> _Provided passage_
────
Strengths and limitations
This mixed-methods study combined quantitative and qualitative data. The strength of this approach was that quantitative variables can be explained and contextualized alongside the qualitative data. This provides us with a comprehensive account of PA provision in hospice care in England and highlights the facilitators and barriers to this provision. In addition, the sample included hospices across all regions of England, which provides representation across geographical regions. There are limitations of this study that should be considered. While respondents were from across the regions of England, they represented around half of all hospices contacted which may have led to a response bias. However, among the responding hospices, there was substantial variation within the provision of PA. Additionally, NHS hospices were not included. The findings may therefore not be generalizable to NHS hospice care settings.
────
> _The data_
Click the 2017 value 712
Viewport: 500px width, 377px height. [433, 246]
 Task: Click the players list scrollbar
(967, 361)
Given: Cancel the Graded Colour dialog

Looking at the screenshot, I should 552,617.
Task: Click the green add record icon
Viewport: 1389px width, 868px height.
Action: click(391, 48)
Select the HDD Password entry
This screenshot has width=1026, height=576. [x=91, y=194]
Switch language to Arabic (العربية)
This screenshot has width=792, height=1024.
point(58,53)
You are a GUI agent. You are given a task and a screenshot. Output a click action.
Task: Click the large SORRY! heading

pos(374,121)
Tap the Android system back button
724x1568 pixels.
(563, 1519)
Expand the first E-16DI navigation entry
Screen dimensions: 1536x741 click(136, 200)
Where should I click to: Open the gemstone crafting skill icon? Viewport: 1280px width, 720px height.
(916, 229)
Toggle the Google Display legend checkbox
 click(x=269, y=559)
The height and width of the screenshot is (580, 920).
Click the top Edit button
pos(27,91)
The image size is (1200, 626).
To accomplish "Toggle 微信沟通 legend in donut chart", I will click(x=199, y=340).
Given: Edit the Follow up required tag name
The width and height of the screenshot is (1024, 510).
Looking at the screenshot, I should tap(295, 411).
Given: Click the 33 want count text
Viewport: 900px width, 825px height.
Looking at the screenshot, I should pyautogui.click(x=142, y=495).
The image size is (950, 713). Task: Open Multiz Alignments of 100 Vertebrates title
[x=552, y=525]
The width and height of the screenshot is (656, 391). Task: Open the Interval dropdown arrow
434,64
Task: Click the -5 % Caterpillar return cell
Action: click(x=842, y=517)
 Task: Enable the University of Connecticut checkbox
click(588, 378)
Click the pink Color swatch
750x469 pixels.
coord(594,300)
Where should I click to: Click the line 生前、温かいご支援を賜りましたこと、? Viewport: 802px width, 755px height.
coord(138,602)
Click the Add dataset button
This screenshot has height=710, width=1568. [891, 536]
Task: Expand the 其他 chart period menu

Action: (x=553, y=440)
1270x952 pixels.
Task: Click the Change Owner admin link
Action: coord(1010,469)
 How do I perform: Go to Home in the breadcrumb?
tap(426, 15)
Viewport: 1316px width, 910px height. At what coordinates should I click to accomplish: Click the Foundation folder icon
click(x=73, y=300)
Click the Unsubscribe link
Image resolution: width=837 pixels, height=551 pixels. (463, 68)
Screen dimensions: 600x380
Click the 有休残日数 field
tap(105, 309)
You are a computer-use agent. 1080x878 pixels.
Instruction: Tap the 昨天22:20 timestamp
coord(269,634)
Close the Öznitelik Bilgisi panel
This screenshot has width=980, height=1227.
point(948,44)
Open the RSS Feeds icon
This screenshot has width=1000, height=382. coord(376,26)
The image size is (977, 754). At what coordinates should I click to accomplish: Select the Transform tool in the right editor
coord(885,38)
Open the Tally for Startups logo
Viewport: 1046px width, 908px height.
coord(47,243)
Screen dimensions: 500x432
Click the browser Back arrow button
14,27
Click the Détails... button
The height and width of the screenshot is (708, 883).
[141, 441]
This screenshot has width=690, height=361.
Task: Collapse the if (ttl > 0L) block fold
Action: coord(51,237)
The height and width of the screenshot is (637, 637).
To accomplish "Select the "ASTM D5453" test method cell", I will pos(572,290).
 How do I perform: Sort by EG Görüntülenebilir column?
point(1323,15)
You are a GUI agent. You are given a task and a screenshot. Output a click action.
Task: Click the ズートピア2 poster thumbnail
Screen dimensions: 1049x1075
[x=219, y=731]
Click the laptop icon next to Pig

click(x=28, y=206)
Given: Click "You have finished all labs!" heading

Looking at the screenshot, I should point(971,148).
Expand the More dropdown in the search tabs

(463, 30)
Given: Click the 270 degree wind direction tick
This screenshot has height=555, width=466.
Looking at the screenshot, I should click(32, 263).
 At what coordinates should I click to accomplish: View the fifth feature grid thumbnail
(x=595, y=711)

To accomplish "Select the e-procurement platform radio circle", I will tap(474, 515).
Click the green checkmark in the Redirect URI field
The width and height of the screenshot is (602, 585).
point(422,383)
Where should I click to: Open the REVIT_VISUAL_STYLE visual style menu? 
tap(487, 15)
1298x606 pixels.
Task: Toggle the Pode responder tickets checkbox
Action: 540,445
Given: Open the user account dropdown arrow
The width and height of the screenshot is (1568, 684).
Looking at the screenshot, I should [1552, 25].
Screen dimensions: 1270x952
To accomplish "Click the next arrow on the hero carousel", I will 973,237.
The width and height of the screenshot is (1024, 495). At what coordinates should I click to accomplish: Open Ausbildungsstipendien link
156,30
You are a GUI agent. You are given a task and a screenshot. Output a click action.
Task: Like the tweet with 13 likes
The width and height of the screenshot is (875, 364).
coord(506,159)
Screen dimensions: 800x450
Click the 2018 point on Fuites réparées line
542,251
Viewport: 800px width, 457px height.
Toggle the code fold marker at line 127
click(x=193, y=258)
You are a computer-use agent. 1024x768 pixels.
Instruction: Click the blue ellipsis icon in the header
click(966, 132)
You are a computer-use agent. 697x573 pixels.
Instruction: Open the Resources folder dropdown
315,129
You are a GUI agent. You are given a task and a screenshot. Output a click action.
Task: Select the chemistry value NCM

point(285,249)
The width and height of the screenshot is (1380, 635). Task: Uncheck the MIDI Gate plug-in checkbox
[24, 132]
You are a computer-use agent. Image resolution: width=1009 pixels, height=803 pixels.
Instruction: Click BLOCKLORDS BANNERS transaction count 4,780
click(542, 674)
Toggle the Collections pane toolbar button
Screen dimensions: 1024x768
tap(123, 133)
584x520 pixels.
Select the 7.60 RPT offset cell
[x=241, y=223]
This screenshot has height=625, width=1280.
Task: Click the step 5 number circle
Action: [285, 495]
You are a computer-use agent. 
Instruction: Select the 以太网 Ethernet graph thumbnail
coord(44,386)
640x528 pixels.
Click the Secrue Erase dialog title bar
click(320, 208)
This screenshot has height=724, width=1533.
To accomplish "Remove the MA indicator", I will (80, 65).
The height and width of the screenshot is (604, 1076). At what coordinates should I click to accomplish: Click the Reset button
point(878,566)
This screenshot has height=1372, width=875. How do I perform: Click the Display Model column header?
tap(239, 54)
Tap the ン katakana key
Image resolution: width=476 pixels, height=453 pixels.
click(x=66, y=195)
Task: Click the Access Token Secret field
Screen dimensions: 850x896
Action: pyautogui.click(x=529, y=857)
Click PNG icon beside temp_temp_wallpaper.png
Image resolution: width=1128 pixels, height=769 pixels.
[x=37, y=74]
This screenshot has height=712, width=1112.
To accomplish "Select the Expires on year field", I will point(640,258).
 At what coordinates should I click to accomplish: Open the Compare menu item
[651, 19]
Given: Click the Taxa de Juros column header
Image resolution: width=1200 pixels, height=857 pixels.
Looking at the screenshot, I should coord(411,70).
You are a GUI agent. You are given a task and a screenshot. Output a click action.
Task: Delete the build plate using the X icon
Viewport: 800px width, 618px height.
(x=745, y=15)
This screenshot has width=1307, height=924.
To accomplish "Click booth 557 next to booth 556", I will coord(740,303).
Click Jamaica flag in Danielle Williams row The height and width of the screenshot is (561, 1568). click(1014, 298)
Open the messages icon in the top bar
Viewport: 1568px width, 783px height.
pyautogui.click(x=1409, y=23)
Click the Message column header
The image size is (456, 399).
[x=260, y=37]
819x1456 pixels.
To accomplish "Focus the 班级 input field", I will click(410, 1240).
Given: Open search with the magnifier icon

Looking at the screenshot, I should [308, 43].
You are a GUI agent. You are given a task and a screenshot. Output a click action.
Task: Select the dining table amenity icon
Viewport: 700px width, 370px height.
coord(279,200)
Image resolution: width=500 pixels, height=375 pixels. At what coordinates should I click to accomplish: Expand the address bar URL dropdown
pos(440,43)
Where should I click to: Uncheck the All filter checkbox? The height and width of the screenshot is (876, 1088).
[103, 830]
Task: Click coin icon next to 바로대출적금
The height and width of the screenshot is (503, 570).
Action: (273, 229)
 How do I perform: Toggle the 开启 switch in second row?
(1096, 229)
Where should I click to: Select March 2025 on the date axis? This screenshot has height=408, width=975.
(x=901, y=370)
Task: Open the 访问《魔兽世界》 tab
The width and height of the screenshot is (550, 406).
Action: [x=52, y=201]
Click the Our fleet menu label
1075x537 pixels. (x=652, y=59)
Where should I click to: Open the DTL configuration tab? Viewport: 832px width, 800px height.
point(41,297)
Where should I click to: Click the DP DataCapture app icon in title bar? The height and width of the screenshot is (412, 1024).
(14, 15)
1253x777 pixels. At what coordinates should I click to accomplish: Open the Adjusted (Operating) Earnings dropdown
────
> _Assignment_
According to the strengths and limitations section, why might the findings not be generalizable to NHS hospice care settings? Answer in one to three sentences.

> _Answer section_
NHS hospices were not included in the study. Because of that, the findings may not be generalizable to NHS hospice care settings.